Dataset records Block Start

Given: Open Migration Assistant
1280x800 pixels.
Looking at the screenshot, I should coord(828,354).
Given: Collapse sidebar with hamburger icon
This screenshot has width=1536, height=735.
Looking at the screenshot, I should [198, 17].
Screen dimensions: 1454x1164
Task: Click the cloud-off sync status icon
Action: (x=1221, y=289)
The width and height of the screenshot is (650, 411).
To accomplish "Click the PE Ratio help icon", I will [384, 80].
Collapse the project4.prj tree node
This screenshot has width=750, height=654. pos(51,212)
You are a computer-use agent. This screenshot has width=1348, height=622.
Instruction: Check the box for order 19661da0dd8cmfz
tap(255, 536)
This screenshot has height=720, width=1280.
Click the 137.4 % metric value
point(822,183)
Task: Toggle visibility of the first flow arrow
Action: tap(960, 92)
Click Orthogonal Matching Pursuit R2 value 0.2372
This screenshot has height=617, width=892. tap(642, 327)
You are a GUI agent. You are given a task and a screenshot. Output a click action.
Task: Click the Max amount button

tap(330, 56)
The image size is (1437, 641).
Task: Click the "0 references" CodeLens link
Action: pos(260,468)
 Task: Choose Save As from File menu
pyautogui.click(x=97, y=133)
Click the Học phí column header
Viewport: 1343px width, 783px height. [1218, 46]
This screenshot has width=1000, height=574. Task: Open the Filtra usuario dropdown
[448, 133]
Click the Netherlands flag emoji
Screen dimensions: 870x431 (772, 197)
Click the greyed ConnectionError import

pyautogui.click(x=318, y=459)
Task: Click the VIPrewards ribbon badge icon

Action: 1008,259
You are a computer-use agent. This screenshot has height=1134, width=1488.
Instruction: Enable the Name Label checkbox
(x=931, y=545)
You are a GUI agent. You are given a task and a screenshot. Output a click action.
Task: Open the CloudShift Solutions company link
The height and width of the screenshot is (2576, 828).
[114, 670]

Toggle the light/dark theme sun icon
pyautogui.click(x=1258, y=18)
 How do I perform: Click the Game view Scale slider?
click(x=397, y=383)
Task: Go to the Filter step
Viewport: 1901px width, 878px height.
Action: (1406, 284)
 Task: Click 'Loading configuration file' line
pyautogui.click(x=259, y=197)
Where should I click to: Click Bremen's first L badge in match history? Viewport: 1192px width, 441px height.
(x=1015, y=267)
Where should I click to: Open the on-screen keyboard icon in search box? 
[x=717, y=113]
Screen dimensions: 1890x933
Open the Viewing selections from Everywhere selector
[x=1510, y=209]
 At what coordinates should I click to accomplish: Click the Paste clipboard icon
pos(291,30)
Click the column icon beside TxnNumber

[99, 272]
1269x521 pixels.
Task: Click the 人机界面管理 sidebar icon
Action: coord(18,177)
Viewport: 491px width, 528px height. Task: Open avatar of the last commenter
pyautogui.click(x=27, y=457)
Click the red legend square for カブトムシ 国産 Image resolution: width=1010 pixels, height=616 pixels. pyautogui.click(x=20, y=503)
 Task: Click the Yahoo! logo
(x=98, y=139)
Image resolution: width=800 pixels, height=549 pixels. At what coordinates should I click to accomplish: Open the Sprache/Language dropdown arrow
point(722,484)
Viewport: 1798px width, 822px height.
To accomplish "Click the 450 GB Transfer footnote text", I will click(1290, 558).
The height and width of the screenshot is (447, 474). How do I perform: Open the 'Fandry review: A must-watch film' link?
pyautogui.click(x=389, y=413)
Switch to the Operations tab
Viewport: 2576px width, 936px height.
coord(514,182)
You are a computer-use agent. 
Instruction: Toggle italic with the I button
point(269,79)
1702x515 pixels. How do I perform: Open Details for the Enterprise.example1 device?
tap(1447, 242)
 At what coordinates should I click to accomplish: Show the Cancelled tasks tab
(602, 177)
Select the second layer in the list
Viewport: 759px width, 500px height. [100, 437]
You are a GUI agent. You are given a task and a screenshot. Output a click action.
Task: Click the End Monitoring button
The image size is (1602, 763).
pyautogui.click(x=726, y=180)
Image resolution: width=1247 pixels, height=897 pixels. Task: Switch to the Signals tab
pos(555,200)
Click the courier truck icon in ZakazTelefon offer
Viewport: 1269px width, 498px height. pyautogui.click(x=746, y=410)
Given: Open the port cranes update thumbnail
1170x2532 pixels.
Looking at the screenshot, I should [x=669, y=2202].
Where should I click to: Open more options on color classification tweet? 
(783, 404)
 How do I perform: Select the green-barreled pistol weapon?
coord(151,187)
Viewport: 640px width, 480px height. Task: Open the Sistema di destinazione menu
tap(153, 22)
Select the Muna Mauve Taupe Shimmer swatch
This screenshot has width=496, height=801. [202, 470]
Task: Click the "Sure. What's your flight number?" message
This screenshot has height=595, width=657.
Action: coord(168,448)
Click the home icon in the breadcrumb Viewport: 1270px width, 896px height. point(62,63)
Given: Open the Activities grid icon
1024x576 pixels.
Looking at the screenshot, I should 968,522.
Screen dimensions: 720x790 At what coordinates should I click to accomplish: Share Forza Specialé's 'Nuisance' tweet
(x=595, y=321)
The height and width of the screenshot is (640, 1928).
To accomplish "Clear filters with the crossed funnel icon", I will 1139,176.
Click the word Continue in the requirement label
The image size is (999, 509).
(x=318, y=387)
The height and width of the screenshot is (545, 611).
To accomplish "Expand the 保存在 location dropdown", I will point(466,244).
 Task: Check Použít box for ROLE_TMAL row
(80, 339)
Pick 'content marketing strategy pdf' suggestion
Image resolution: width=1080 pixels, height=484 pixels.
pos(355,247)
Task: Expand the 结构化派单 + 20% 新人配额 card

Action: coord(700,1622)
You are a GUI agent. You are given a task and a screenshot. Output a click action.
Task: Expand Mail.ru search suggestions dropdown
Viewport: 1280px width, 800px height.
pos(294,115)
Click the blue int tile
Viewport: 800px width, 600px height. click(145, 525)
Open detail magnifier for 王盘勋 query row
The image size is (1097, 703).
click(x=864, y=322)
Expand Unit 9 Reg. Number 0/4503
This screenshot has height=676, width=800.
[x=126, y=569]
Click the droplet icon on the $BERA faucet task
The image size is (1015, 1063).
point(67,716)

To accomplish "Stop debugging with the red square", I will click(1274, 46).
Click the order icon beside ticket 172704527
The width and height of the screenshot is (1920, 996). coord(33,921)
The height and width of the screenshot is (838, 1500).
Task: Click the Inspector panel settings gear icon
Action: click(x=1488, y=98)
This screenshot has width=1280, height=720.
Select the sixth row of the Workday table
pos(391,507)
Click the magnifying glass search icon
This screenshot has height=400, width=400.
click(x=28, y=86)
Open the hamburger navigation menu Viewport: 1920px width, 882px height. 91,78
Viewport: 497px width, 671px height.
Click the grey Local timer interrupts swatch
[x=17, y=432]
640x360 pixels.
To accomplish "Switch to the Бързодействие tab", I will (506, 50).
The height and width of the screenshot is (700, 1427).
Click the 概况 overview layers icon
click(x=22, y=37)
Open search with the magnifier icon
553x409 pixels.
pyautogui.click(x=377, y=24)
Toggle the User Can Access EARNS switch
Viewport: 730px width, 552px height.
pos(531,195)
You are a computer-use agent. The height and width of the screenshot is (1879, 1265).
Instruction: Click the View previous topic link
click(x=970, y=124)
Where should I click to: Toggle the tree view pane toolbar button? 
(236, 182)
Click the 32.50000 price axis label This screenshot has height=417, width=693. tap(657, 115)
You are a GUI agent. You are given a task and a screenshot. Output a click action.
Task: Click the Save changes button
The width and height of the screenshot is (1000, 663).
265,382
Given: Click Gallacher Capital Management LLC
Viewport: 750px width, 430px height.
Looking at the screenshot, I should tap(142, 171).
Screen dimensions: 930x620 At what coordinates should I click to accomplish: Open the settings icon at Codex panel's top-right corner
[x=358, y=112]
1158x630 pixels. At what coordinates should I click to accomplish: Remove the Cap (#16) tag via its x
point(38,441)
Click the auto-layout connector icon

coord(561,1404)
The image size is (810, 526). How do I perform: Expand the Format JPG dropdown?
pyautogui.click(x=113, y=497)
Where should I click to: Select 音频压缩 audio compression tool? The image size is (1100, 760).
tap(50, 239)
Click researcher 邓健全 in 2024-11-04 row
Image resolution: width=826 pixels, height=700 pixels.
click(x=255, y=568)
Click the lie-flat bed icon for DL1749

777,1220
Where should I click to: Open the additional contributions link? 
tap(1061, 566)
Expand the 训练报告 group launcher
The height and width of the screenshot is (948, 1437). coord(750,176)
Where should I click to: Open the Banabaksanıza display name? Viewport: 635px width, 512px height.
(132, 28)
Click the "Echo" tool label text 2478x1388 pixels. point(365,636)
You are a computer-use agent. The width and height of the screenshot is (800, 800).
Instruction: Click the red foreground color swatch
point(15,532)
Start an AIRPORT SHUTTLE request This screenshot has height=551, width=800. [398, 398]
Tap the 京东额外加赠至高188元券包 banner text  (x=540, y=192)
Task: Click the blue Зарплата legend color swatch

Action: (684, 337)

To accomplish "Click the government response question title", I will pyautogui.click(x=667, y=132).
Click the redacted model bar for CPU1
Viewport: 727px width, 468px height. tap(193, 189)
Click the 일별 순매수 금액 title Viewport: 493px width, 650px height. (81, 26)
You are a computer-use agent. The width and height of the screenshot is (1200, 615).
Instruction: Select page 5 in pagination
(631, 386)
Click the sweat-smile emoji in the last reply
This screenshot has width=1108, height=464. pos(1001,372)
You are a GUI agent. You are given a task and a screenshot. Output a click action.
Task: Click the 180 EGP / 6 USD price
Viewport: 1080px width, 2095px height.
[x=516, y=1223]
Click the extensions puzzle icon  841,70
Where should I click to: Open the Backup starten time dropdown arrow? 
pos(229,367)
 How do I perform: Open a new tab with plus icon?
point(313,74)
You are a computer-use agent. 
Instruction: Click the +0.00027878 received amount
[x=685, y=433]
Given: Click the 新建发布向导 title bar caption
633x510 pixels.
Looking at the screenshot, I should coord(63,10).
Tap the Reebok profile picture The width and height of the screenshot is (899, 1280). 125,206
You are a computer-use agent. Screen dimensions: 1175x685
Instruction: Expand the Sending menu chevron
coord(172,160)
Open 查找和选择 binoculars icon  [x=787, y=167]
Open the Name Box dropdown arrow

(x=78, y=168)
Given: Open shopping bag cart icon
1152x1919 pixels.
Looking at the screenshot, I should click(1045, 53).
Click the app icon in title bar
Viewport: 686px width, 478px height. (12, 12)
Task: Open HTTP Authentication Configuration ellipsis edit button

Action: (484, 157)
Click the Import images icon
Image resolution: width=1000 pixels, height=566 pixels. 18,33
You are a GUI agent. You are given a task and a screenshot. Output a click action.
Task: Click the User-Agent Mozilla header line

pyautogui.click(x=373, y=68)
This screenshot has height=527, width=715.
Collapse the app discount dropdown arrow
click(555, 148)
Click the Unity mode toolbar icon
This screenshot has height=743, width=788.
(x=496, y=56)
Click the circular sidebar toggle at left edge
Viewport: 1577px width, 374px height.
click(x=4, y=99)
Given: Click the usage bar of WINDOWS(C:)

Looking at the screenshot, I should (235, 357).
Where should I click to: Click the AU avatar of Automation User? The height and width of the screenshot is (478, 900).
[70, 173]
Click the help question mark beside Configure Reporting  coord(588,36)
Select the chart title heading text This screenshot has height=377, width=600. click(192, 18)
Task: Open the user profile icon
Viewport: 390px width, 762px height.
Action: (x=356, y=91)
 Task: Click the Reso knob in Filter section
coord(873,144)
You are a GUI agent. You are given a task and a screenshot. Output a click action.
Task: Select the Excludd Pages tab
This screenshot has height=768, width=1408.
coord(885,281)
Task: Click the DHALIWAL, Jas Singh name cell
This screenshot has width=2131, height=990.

Dataset records Block End

Please return a copy of each line in the entries that has the string "text".

| Answer to the problem |
To accomplish "Click the 450 GB Transfer footnote text", I will click(1290, 558).
Click the "Echo" tool label text 2478x1388 pixels. point(365,636)
Tap the 京东额外加赠至高188元券包 banner text  (x=540, y=192)
Select the chart title heading text This screenshot has height=377, width=600. click(192, 18)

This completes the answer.